Long-term outcomes and prognostic factors in generalized myasthenia gravis

Objective This study aimed to investigate the timing of meeting the criteria for a status of “minimal manifestation (MM) or better” and the factors that influenced whether “MM or better status” or “MM or better status with an oral prednisolone (PSL) dose of 5 mg/day or less (5-mg MM)” was met in patients with acetylcholine receptor (AChR) antibody-positive generalized myasthenia gravis (MG). Methods We performed a retrospective study in 93 patients with AChR antibody-positive generalized MG who were followed for 3 years after the start of immunotherapy. We reviewed clinical data, such as MG-related symptoms, the MG activities of daily living profile (MGADL) score, immunotherapy including the dose of PSL, and achievement of the status of MM or better at baseline and 3, 6, 12, 24, and 36 months after treatment. Results An MM or better status was achieved in 60% of the patients 3 months and in 90% of the patients 2 years after initiating immunotherapy.
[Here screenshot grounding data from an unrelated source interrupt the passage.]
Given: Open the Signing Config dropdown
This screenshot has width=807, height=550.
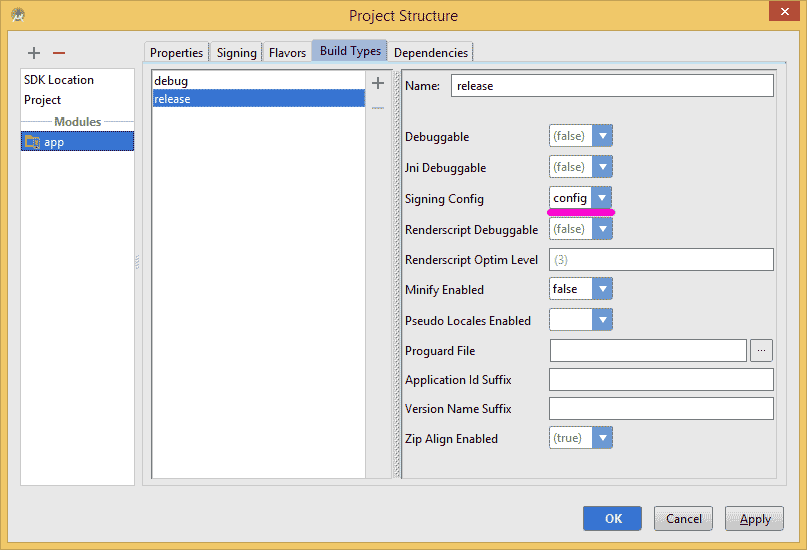Looking at the screenshot, I should (602, 198).
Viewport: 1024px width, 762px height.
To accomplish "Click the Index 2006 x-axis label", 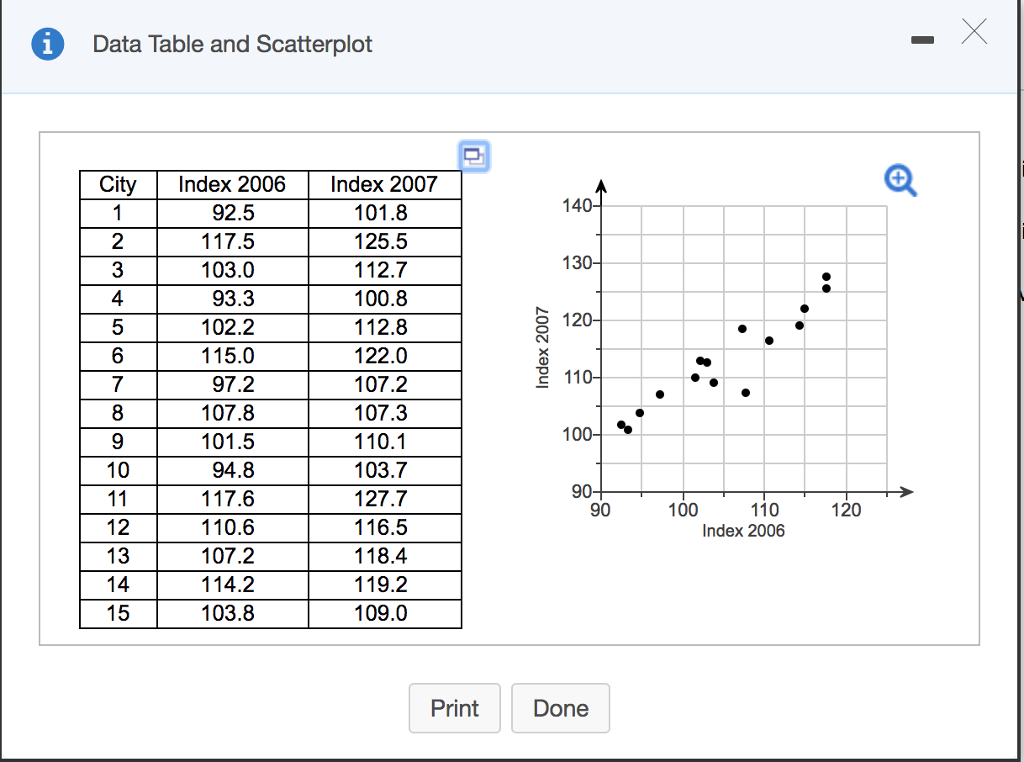I will 743,531.
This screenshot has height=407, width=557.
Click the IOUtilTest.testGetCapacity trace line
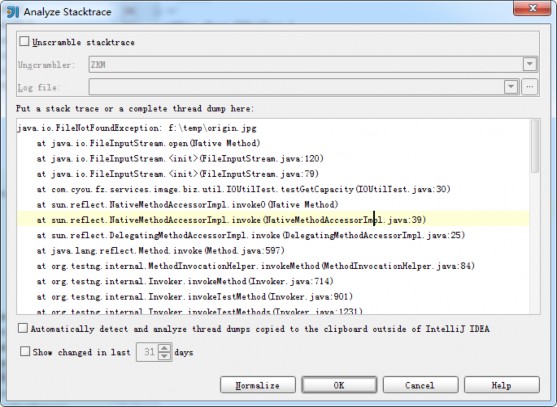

At 2 years, 60% of the patients had achieved the treatment goal, which was an “5-mg MM”. More frequent plasmapheresis and higher dose of PSL within 3 months after immunotherapy initiation were associated with difficulty in achieving the 5-mg MM status at 2 years. Conclusion Approximately 60% of the MG patients achieved the treatment goal within 2 years after treatment. PSL dose and the cumulative number of plasmapheresis procedures at 3 months after immunotherapy initiation may help identify treatment-resistant patients with MG.